I'm currently reading planetary scientist Sarah Stewart Johnson's wonderful book The Sirens of Mars, about the search for signs of life on Mars (and other planets in the Solar System). What strikes me whenever I read anything on this topic is that everything we've learned supports the contention that life is common in the universe. (Not necessarily intelligent life; as I've dealt with before, that's another discussion entirely.) As I learned from another great book I read a while back, Michael Ray Taylor's Dark Life: Martian Nanobacteria, Rock-Eating Cave Bugs, and Other Extreme Organisms of Inner Earth and Outer Space, every place we've looked on Earth -- however seemingly inhospitable -- we've found living things. Fissures in rocks miles underneath the Earth's surface; deep-sea hydrothermal vents under crushing pressures and sky-high temperatures; brine ponds containing water many times the salinity of seawater; alkaline and acidic hot springs; chilly, pitch-dark caves with toxic air; anaerobic, sulfur-filled mud. Teeming with life, all of them.
Not only that, but the building blocks of life are kind of everywhere. When Stanley Miller and Harold Urey did their mind-blowing experiment back in 1953, it was unclear whether they had just happened on the right formula; they'd included their best guesses as to the constituents of the early Earth's atmosphere, and used artificial lightning as an energy source, and in short order they had organic compounds in enormous quantities. It turned out, though, that the results had been not so much of a happy accident as an inevitability. As long as you have (1) a reducing atmosphere (i.e. no free oxygen), (2) inorganic sources of carbon, hydrogen, oxygen, nitrogen, phosphorus, and sulfur, and (3) some kind of an energy source, you end up synthesizing all twenty amino acids found in living things (plus some we don't use), DNA and RNA nucleotides, simple sugars, fatty acids, glycerol, and a host of other organic compounds.
In other words, every monomer you need to build an organism. All from off-the-shelf inorganic chemicals and some kind of power source.

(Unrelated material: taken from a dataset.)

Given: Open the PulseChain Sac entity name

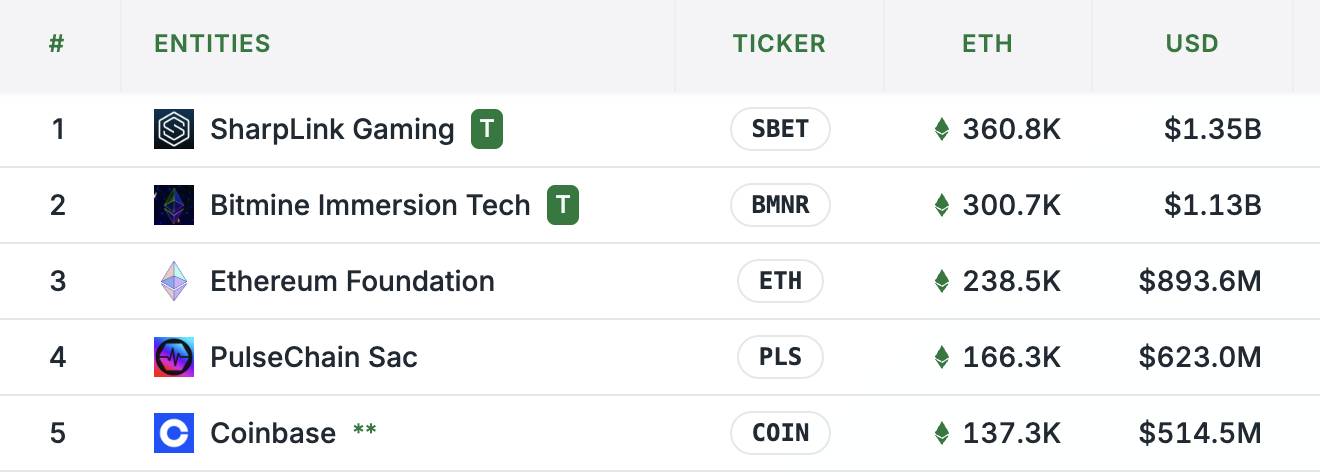Looking at the screenshot, I should point(314,357).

What became clear after Miller and Urey published their results is that the early Earth's seas -- and by extension, the seas of any planet with a reducing atmosphere and sufficient liquid water -- might be expected to be brimming with the building blocks of life. This so-called "primordial soup" on Earth gave rise to primitive life in a relative flash, and there's no reason to expect the same wouldn't happen elsewhere.
What came as something of a shock, though, is that you don't even need warm, Earthlike conditions to generate biochemistry. Not long ago, astrophysicists started finding the characteristic signatures of organic compounds in interstellar nebulae. And just last week researchers at the University of Copenhagen announced that they'd discovered organic compounds in a cloud of gas, dust, and ice called Chameleon 1 -- one of the coldest, darkest places ever to be studied, located about six hundred light years away.
Detected by their spectroscopic fingerprints -- the characteristic frequencies of light they absorb from the ambient starlight -- these chemicals were located during a new study using the James Webb Space Telescope. "With the application of observations, e.g. from ALMA [the Atacama Large Millimeter Array, which was also used in the study], it is possible for us to directly observe the dust grains themselves, and it is also possible to see the same molecules as in the gas observed in the ice," said Lars Kristensen, who co-authored the study.
"Using the combined data set gives us a unique insight into the complex interactions between gas, ice and dust in areas where stars and planets form," added Jes Jørgensen, who also co-authored. "This way we can map the location of the molecules in the area both before and after they have been frozen out onto the dust grains and we can follow their path from the cold molecular cloud to the emerging planetary systems around young stars."
What this shows is that a great many of the compounds in the primordial soup may have formed before the coalescence of the Earth, and might already have been present when the seas formed. "This study confirms that interstellar grains of dust are catalysts for the forming of complex molecules in the very diffuse gas in these clouds, something we see in the lab as well," said Sergio Ioppolo, another co-author.
Further evidence that biochemistry -- and almost certainly life -- is plentiful in the universe.
I wonder what life is like on other worlds. Surely whatever it is, it's evolved into a host of forms completely different from what we have here, ones that have adapted to whatever the local conditions are. Different sets of environmental challenges would generate new and innovative evolutionary solutions, as would a different set of one-off occurrences (such as the Chicxulub Meteorite collision that ended the supremacy of the dinosaurs and put us mammals on the pathway to pretty much running the place). Now, take that diversity, those "endless forms most beautiful and most wonderful," as Darwin so trenchantly put it -- and multiply that by a million times.
That is what is very likely to be out there in the cosmos.
If I can be forgiven for ending a post with a quote by Carl Sagan two days in a row, the line he put in the mouth of his iconic character Ellie Arroway (from the book and the movie Contact) seems apposite: "If we're the only ones in the universe, it seems like an awful waste of space."